Hayek gives the main arguments for the free-market case and presents his manifesto on the "errors of socialism." Hayek argues that socialism has, from its origins, been mistaken on factual, and even on logical, grounds and that its repeated failures in the many different practical applications of socialist ideas that this century has witnessed were the direct outcome of these errors.

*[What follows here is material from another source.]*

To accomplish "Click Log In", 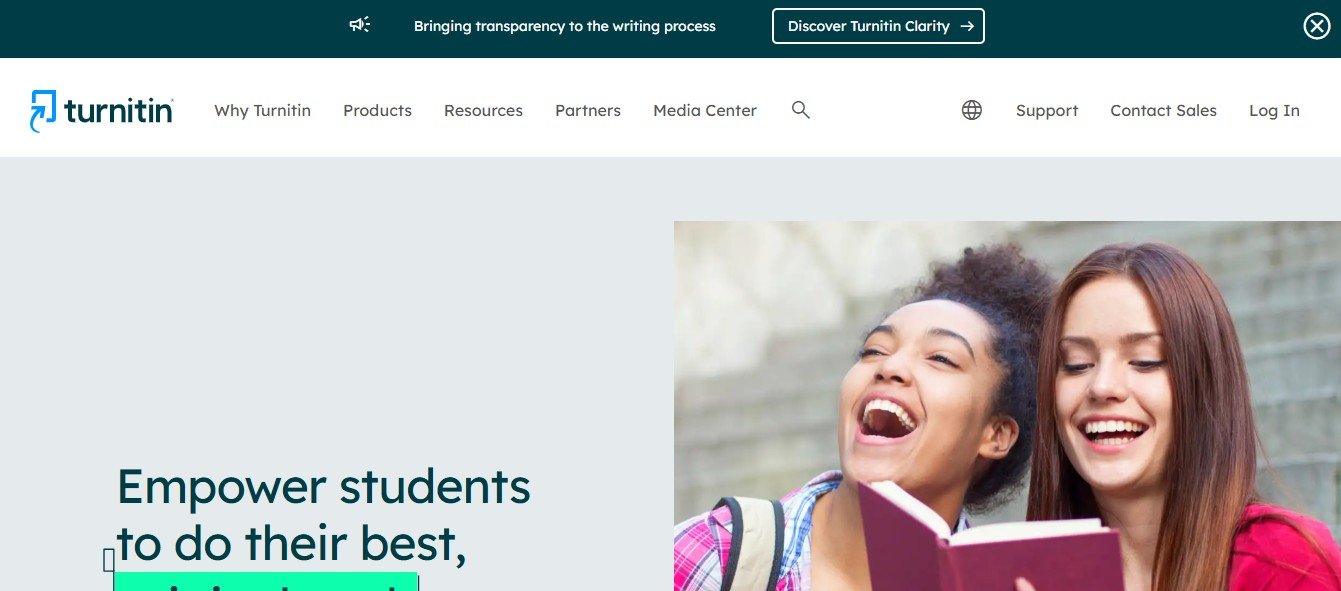I will point(1274,111).
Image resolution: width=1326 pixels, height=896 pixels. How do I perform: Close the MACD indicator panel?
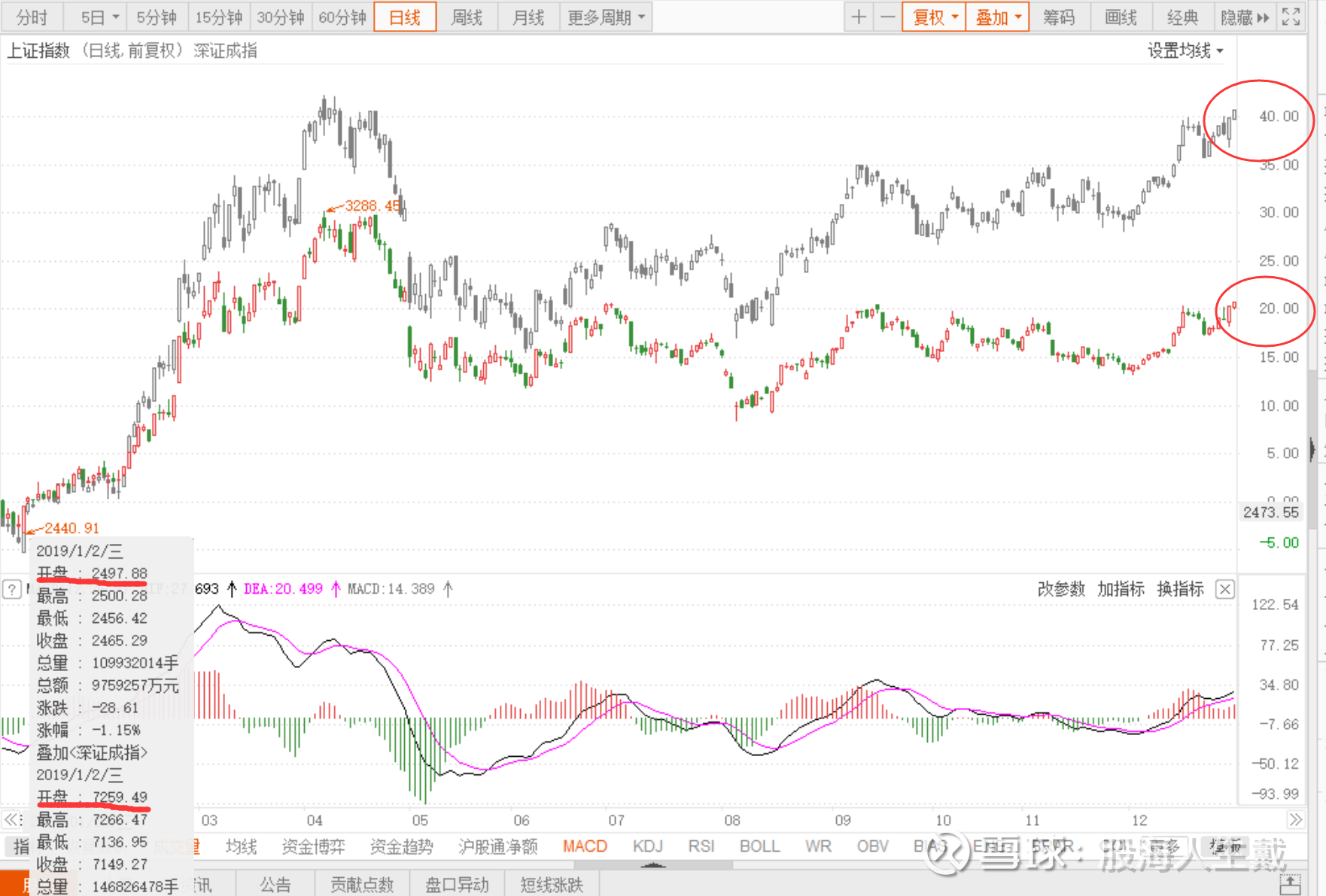tap(1225, 589)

He labels as the "fatal conceit" the idea that "man is able to shape the world around him according to his wishes." "The achievement of The Fatal Conceit is that it freshly shows why socialism must be refuted rather than merely dismissed—then refutes it again."—David R. Henderson, Fortune. "Fascinating. . . . The energy and precision with which Mr. Hayek sweeps away his opposition is impressive."—Edward H. Crane, Wall Street JournalF. A. Hayek is considered a pioneer in monetary theory, the preeminent proponent of the libertarian philosophy, and the ideological mentor of the Reagan and Thatcher "revolutions."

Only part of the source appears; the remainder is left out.